Duplicate the rows below, starting with the line that contains "Viewport: 819px width, 1456px height." and going on through the line that contains "Action: [536, 319]", with both of those lines included.
>> Start
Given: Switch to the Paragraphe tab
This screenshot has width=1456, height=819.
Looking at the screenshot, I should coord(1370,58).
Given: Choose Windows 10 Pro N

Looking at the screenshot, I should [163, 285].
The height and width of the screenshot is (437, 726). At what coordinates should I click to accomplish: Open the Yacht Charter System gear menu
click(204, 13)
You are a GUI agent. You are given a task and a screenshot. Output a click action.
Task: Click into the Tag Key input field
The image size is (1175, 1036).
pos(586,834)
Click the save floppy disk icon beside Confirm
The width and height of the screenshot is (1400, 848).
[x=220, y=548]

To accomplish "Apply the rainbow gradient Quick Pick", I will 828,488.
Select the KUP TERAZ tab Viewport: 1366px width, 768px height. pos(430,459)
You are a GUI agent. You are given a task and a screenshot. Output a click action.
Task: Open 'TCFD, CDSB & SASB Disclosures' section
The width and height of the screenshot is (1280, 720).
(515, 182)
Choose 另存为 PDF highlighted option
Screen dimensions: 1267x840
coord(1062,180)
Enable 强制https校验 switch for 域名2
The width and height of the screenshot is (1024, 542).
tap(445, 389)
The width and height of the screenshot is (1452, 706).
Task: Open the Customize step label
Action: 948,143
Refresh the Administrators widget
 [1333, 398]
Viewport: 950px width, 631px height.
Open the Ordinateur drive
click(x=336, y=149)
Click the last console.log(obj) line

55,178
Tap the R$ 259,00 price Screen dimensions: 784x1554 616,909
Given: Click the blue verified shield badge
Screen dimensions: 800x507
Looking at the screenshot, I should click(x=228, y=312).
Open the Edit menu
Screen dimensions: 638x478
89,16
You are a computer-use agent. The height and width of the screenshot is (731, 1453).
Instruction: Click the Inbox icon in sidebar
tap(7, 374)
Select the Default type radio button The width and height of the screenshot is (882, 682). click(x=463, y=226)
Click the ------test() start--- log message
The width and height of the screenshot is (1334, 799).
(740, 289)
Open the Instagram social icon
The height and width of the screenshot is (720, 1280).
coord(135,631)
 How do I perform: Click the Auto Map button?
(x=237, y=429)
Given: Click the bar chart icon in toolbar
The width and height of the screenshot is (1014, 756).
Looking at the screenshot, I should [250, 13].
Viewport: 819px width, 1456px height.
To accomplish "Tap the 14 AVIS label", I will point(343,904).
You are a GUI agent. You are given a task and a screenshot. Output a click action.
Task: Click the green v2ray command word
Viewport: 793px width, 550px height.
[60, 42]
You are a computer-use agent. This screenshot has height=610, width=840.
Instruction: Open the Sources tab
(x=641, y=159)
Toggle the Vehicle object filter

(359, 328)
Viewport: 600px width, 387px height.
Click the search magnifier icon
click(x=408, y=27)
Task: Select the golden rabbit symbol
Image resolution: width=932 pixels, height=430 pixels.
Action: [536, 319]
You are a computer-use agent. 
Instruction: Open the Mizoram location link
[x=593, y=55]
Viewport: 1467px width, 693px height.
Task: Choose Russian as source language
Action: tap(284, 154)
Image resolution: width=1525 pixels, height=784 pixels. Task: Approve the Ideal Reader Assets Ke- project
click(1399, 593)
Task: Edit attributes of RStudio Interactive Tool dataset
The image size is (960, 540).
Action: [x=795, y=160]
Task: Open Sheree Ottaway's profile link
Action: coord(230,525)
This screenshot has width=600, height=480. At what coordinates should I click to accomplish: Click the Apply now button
>> End
## SOLVED PROBLEM
Viewport: 819px width, 1456px height.
To accomplish "Tap the 14 AVIS label", I will point(343,904).
You are a GUI agent. You are given a task and a screenshot. Output a click action.
Task: Click the green v2ray command word
Viewport: 793px width, 550px height.
[60, 42]
You are a computer-use agent. This screenshot has height=610, width=840.
Instruction: Open the Sources tab
(x=641, y=159)
Toggle the Vehicle object filter

(359, 328)
Viewport: 600px width, 387px height.
Click the search magnifier icon
click(x=408, y=27)
Task: Select the golden rabbit symbol
Image resolution: width=932 pixels, height=430 pixels.
Action: [536, 319]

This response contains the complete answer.